What is needed here is an exact copy of all the entries below.

Stored records
=== Begin Enclosure ===

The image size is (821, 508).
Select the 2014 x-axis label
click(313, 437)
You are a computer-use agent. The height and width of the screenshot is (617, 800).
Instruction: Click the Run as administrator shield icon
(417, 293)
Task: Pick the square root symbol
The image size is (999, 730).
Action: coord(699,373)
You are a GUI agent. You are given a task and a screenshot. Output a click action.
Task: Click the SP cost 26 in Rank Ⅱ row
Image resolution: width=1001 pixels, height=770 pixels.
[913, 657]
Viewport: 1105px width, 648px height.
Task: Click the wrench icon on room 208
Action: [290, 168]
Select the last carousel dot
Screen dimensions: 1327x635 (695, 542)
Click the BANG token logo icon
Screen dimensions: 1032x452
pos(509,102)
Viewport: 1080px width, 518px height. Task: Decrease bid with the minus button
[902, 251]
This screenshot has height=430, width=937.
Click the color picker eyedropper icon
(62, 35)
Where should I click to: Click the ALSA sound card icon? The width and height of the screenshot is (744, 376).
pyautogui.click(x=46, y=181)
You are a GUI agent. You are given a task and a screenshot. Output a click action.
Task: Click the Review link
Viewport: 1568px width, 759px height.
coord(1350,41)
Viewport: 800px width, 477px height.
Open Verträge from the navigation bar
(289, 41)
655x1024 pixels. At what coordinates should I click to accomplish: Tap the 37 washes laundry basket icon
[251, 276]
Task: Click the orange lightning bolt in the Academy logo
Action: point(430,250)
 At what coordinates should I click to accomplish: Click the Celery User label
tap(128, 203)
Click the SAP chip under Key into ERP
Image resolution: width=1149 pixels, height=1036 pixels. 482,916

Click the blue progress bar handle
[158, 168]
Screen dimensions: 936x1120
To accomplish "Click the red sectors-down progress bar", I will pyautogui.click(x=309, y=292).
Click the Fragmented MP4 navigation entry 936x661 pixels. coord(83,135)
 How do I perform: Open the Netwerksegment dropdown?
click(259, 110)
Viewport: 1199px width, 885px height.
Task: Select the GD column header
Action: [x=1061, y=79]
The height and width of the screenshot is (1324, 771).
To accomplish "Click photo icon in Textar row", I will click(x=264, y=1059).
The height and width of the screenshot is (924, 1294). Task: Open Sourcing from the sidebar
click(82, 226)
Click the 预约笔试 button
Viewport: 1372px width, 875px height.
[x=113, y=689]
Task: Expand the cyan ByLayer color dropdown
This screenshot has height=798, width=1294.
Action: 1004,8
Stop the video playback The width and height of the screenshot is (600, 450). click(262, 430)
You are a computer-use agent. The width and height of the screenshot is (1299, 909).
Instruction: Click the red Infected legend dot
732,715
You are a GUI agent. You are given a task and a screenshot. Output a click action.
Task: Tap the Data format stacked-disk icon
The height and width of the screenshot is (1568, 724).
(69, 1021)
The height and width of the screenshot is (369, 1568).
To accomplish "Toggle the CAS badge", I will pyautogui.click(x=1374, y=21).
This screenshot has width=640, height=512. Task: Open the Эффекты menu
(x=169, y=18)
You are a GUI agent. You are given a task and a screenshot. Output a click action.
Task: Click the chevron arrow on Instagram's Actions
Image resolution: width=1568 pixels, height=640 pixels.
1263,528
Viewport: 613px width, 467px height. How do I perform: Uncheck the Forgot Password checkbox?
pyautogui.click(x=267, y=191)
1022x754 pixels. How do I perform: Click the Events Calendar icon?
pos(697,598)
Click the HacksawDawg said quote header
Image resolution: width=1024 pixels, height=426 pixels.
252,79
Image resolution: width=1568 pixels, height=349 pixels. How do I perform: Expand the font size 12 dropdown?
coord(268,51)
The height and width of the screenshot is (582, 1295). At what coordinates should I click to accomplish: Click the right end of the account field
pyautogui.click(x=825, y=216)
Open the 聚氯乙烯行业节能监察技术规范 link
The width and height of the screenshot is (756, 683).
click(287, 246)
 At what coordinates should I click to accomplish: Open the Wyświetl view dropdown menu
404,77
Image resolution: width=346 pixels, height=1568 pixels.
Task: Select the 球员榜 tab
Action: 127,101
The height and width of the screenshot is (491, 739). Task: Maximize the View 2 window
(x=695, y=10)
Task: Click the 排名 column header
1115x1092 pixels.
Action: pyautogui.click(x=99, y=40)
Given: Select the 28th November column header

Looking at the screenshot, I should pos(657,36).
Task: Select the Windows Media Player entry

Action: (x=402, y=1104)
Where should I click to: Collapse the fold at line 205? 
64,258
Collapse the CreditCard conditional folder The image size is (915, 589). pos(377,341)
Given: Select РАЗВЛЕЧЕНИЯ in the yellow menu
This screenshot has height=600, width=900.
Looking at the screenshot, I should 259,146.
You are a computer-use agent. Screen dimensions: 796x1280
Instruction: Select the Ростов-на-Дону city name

=== End Enclosure ===

#### [Reply to the exercise]
The image size is (821, 508).
Select the 2014 x-axis label
click(313, 437)
You are a computer-use agent. The height and width of the screenshot is (617, 800).
Instruction: Click the Run as administrator shield icon
(417, 293)
Task: Pick the square root symbol
The image size is (999, 730).
Action: coord(699,373)
You are a GUI agent. You are given a task and a screenshot. Output a click action.
Task: Click the SP cost 26 in Rank Ⅱ row
Image resolution: width=1001 pixels, height=770 pixels.
[913, 657]
Viewport: 1105px width, 648px height.
Task: Click the wrench icon on room 208
Action: [290, 168]
Select the last carousel dot
Screen dimensions: 1327x635 (695, 542)
Click the BANG token logo icon
Screen dimensions: 1032x452
pos(509,102)
Viewport: 1080px width, 518px height. Task: Decrease bid with the minus button
[902, 251]
This screenshot has height=430, width=937.
Click the color picker eyedropper icon
(62, 35)
Where should I click to: Click the ALSA sound card icon? The width and height of the screenshot is (744, 376).
pyautogui.click(x=46, y=181)
You are a GUI agent. You are given a task and a screenshot. Output a click action.
Task: Click the Review link
Viewport: 1568px width, 759px height.
coord(1350,41)
Viewport: 800px width, 477px height.
Open Verträge from the navigation bar
(289, 41)
655x1024 pixels. At what coordinates should I click to accomplish: Tap the 37 washes laundry basket icon
[251, 276]
Task: Click the orange lightning bolt in the Academy logo
Action: point(430,250)
 At what coordinates should I click to accomplish: Click the Celery User label
tap(128, 203)
Click the SAP chip under Key into ERP
Image resolution: width=1149 pixels, height=1036 pixels. 482,916

Click the blue progress bar handle
[158, 168]
Screen dimensions: 936x1120
To accomplish "Click the red sectors-down progress bar", I will pyautogui.click(x=309, y=292).
Click the Fragmented MP4 navigation entry 936x661 pixels. coord(83,135)
 How do I perform: Open the Netwerksegment dropdown?
click(259, 110)
Viewport: 1199px width, 885px height.
Task: Select the GD column header
Action: [x=1061, y=79]
The height and width of the screenshot is (1324, 771).
To accomplish "Click photo icon in Textar row", I will click(x=264, y=1059).
The height and width of the screenshot is (924, 1294). Task: Open Sourcing from the sidebar
click(82, 226)
Click the 预约笔试 button
Viewport: 1372px width, 875px height.
[x=113, y=689]
Task: Expand the cyan ByLayer color dropdown
This screenshot has height=798, width=1294.
Action: 1004,8
Stop the video playback The width and height of the screenshot is (600, 450). click(262, 430)
You are a computer-use agent. The width and height of the screenshot is (1299, 909).
Instruction: Click the red Infected legend dot
732,715
You are a GUI agent. You are given a task and a screenshot. Output a click action.
Task: Tap the Data format stacked-disk icon
The height and width of the screenshot is (1568, 724).
(69, 1021)
The height and width of the screenshot is (369, 1568).
To accomplish "Toggle the CAS badge", I will pyautogui.click(x=1374, y=21).
This screenshot has width=640, height=512. Task: Open the Эффекты menu
(x=169, y=18)
You are a GUI agent. You are given a task and a screenshot. Output a click action.
Task: Click the chevron arrow on Instagram's Actions
Image resolution: width=1568 pixels, height=640 pixels.
1263,528
Viewport: 613px width, 467px height. How do I perform: Uncheck the Forgot Password checkbox?
pyautogui.click(x=267, y=191)
1022x754 pixels. How do I perform: Click the Events Calendar icon?
pos(697,598)
Click the HacksawDawg said quote header
Image resolution: width=1024 pixels, height=426 pixels.
252,79
Image resolution: width=1568 pixels, height=349 pixels. How do I perform: Expand the font size 12 dropdown?
coord(268,51)
The height and width of the screenshot is (582, 1295). At what coordinates should I click to accomplish: Click the right end of the account field
pyautogui.click(x=825, y=216)
Open the 聚氯乙烯行业节能监察技术规范 link
The width and height of the screenshot is (756, 683).
click(287, 246)
 At what coordinates should I click to accomplish: Open the Wyświetl view dropdown menu
404,77
Image resolution: width=346 pixels, height=1568 pixels.
Task: Select the 球员榜 tab
Action: 127,101
The height and width of the screenshot is (491, 739). Task: Maximize the View 2 window
(x=695, y=10)
Task: Click the 排名 column header
1115x1092 pixels.
Action: pyautogui.click(x=99, y=40)
Given: Select the 28th November column header

Looking at the screenshot, I should pos(657,36).
Task: Select the Windows Media Player entry

Action: (x=402, y=1104)
Where should I click to: Collapse the fold at line 205? 
64,258
Collapse the CreditCard conditional folder The image size is (915, 589). pos(377,341)
Given: Select РАЗВЛЕЧЕНИЯ in the yellow menu
This screenshot has height=600, width=900.
Looking at the screenshot, I should 259,146.
You are a computer-use agent. Screen dimensions: 796x1280
Instruction: Select the Ростов-на-Дону city name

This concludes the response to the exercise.